Workforce development is essential to building economic opportunity for those who have been marginalized, disadvantaged, and otherwise denied opportunities. Programs targeted to disadvantaged workers can secure more equality in the distribution of job opportunities, but the shortage of good jobs is an ongoing challenge for these pipeline programs. To improve outcomes for workers in low-wage jobs, the most effective strategies are those that build skills, respond to employer needs, and improve job quality, simultaneously.[32]

In line with the CWDB’s strategic plan, best-practice workforce development emphasizes training that:[33]

  • Responds to actual labor market demand by partnering closely with industry;
  • Supports the state’s high-road employers and pays attention to job quality;
  • Emphasizes broad skill training for an occupation rather than just for one technology;
  • Leverages the state’s existing workforce education and training infrastructure rather than creating boutique programs unconnected to workers’ education and career trajectories; and
  • Assesses success of training based on outcomes, including job placement rates and improvements in wages and benefits improvements, higher worker productivity, and ongoing commitments by employers.

Just Transition Strategies

“Just Transition” refers to integrated policy approaches offering protection, support, and compensation for displaced workers and communities in specific industries or regions. This issue often arises in resource-intensive regions that lack overall economic diversity, when the region’s major industry is or is projected to be in decline due to the resource itself running out, or more broadly due to global trends in automation, globalization, and climate change. Just transition programs can offer resources for both immediate short-term assistance to workers and communities directly affected by these trends, and long-term assistance to communities and workers as they “retool” and adapt to a carbon-neutral economy.[34] These strategies can also incorporate economic development planning, to help regions better identify the most promising emerging new industries based on regional assets including geography, educational and research institutions, and existing workforce skills.

Choosing the High-Road Approach

The comprehensive and proactive supply-side and demand-side approach described above differs significantly from the standard approach to delivering skills to meet the needs of the climate transition. This more conventional approach relies only on supply-side strategies and assumes that as long as there are good training programs for new low-emission technologies, and that these have sufficient funding, the problem is solved. Proponents of this view have supported funding new short-term training programs aimed at new “green jobs,” or specific clean energy technologies or sectors. However, research has shown that simply funding more training—particularly short-term, technology-specific training—does not necessarily help workers.[35] Training does not create jobs or ensure job placement for graduates.[36] To be effective, training strategies must connect directly to the labor market, explicitly addressing industry needs and connecting participants to actual jobs.[37] The CWDB’s comprehensive approach to workforce development—as exemplified by its High Road Construction Careers and High Road Training Partnership initiatives—integrates demand- and supply-side strategies, avoiding the pitfalls of niche “green jobs” training and ensuring that California workers are prepared for long-term careers in a rapidly-evolving, carbon-constrained economy.
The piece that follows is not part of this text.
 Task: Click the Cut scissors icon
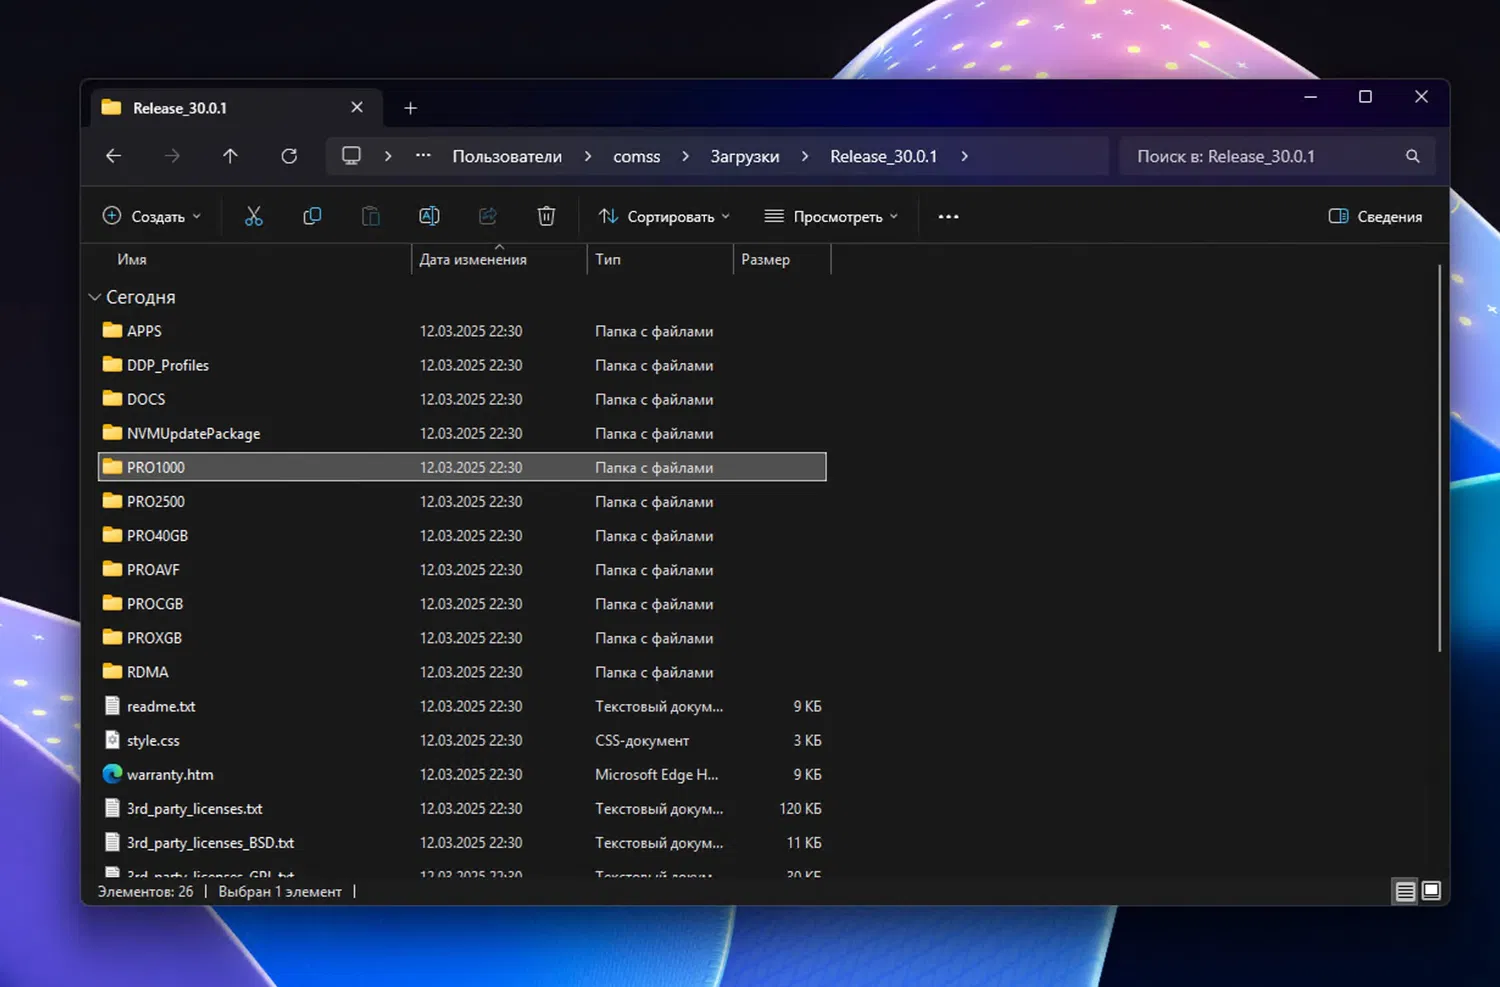[x=254, y=216]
Exhibit ES.1 presents the conceptual framework illustrating the alignment of climate and workforce action plans. It starts with (1) examples of climate measures that use (2) a variety of specific policy mechanisms, and have (3) impacts on the number of jobs, job quality, and who is hired in the key industries affected by each climate measure. Without specific demand-side and supply-side labor interventions, these job impacts will replicate current trends and practices in the labor market, which in some sectors will simply reproduce low wages and ethnic and gender disparities. The graphic illustrates two distinct choices: a low-road approach that does not incorporate workforce strategies (in gray), and a high-road approach that manages changes in the labor market using the strategies recommended in this document (in red).

III.  Scoping Plan Sectors

The California Air Resources Board maintains an inventory of greenhouse gas emissions. Using 2017 data and following the Scoping Plan categorization, the descriptions below address the main sources of greenhouse gas emissions for each Scoping Plan sector and the primary strategies aimed at reducing those emissions.[38]

  • Transportation (40.1 percent of California’s greenhouse gas emissions)

This sector covers the greenhouse gas emissions from a wide range of vehicles and equipment used to move people and freight, including on- and off-road mobile sources of pollution (e.g., cars, trucks, locomotives, ships, aircraft, and other cargo-handling equipment). The three primary strategies to reduce greenhouse gas emissions from the transportation sector are: replacing conventional vehicles and equipment with zero- and near-zero-emission options; lowering the carbon intensity of transportation fuels; and reducing the number of vehicle miles traveled.

  • Industrial (25.8 percent of California’s greenhouse gas emissions)

This sector covers the emissions from major emission-intensive production facilities, including oil refineries, cement, food processing, paper products, metals, and others; the sector includes oil and gas production. A key strategy is the Cap-and-Trade Program, which puts a price on greenhouse gas emissions and allows industry to determine the least cost method of reducing emissions. Other strategies include regulations to require fuel switching, energy efficiency improvements, and modifying industrial processes, as well as incentives. The manufacturing of lower-carbon products that can substitute for emission-intensive products is also addressed in the chapter of this report about the industrial sector. Emissions of high global warming potential (high-GWP) gases, like refrigerants, are mostly counted in the industrial sector. High-GWP gases are a growing emission source and can be lowered by reducing leaks and by shifting to alternatives with lower global warming potential.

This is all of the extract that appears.